Let's look at the 1737 Venus-Mercury Occultation in detail. The path of these planets through the sky is shown below, and as you can see the paths are at quite an angle with respect to each other.

A mutual planetary occulatation is so rare because of the small probability of one distance planet's disk will cover another. The orbits of the planets are tilted with respect to each other as well as the Earth's and the chance of all three aligning exactly is small. Below is the positions of Venus, Mercury and the Earth on May 28, 1737. Note that both Venus is closer moving to inferior conjuction while Mercury is on the far side of the Sun.

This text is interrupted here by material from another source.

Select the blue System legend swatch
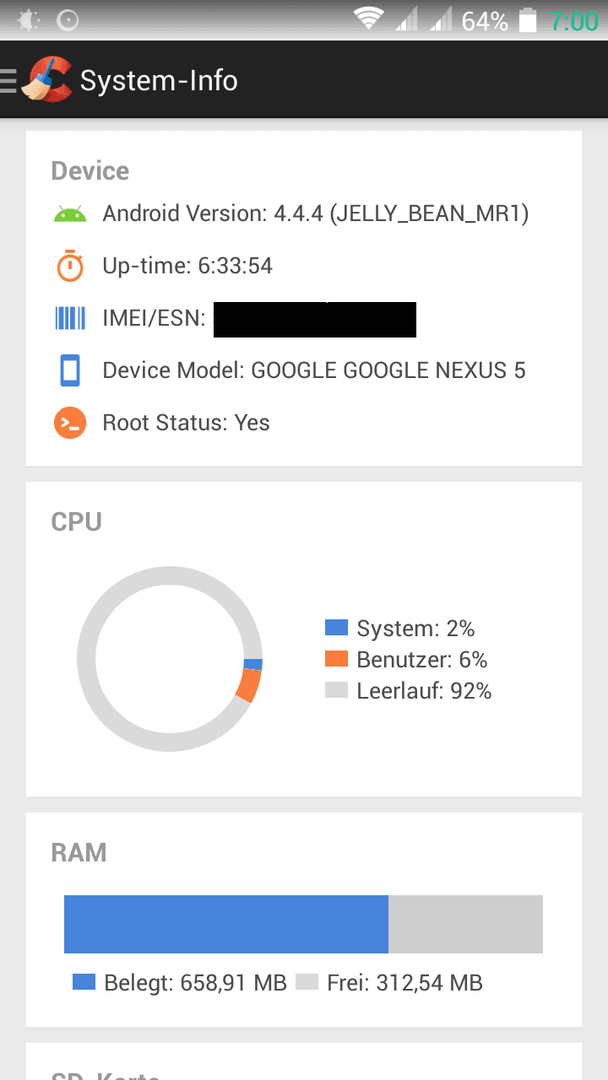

In order to see what the event look like, I generated the configuration using the planetarium program GUIDE version 7.0 (Project Pluto). Then by using the programs steps in time, I created a sequence of images over a 16 minute period for an animation. In this animation, the speed of Mercury has been increased by 100 times (each step is 1 minute but lasts only 0.3 seconds in the animation. The animation lasts 5 seconds and runs five times.

[24 Kbytes]
21:42 GMT, 7 minutes before mid-occultation
Click on image to see animation......
Field of View 2.8' x 2.0' arc

Location: Greenwich, England at 0o W, 51.5o N
Time of Mid-occultation: 21:49 GMT(9:49 pm) May 28, 1737 (Gregorian Calendar)
Some of the details are:
    • Sunset at Greenwich = 20:02 GMT (8:02 pm)
    • Altitude at Mid-occultation (Greenwich) = 1.3o
    • Elongation from the Sun = 22.2o
    • Heliocentric Longitude of Venus = 237.7o
    • Distance to Venus = 0.323 AU
    • Apparent Diameter of Venus = 51.6" arc
    • Venus Illumination = 7.5%
    • Heliocentric Longitude of Mecury = 173.8o
    • Distance to Mercury = 0.979 AU
    • Apparent Diameter of Mercury = 6.9" arc
    • Mercury Illumination = 55%

The planets are so low on the western horizon at the time of occulation that Bevis must have had trouble observing the event from Greenwich. Observers farther west would have had a better view but we have no records of any other observers of this event .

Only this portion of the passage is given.